All of this is to say, the church’s focus must be on being the church, knowing that us being who we're meant to be is its own form of resistance to the culture around us.

If churches are something they are not, and suffering, declining, divided, dying in the process, then how can we expect the world to be true and thriving, ?

The Church needs to be all it can be, so she can do what she does – being an oasis that gives living water to the thirsty!

And that is my last point this morning - there is a severe spiritual illness that needs salvation.

The problems we are seeing now, namely here in our part of the world, are symptoms of a grave spiritual illness. Let us call it severe spiritual dehydration. As is the case with dehydration, if severe, it can be lethal.

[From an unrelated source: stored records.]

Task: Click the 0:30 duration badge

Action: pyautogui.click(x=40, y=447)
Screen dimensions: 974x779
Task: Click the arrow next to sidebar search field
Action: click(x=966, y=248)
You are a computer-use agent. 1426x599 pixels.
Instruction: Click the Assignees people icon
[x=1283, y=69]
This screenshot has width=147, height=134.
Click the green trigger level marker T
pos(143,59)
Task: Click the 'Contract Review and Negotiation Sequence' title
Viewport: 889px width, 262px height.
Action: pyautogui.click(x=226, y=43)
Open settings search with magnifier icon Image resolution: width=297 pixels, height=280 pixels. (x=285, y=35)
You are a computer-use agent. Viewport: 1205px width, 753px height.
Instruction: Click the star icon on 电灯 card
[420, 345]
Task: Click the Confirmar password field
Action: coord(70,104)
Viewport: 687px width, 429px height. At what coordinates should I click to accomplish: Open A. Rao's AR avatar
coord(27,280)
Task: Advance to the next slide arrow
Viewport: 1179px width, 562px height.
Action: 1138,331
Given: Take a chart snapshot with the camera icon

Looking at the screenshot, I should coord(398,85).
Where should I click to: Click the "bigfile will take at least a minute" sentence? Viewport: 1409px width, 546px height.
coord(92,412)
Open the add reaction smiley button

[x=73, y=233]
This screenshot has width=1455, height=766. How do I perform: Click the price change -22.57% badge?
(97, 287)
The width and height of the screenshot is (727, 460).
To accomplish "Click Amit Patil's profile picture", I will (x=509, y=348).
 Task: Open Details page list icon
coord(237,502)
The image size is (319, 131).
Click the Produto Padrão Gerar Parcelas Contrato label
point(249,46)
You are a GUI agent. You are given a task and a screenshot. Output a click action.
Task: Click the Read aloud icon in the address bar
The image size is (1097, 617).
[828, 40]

Our severe spiritual dehydration is killing us!

Seeing others as less than human, seeing immigrants as unwanted aliens, seeing the vulnerable as ignorable, seeing countries and peoples not our own as less than -  this kind of seeing is a symptom of our severe spiritual dehydration, our lack of living water.

The church can best serve the world by offering the living water that is Jesus. Does this rule-out pointing to the symptoms of the world’s spiritual illness? It’s okay, in fact, it is crucial that we see what is happening to the most vulnerable among us and call it out. We must decry lies. But the ultimate aim is not to point to the problem, our severe spiritual illness. The ultimate aim is to offer the cure, that of Christ.

And we offer the cure by being the Church!  Offering the cure of Christ by being the church – that is our call as the Church.

So let us be about that call, answering it, being the expression of the living water that is Christ in our day and age, a day and age where too many are dying of thirst.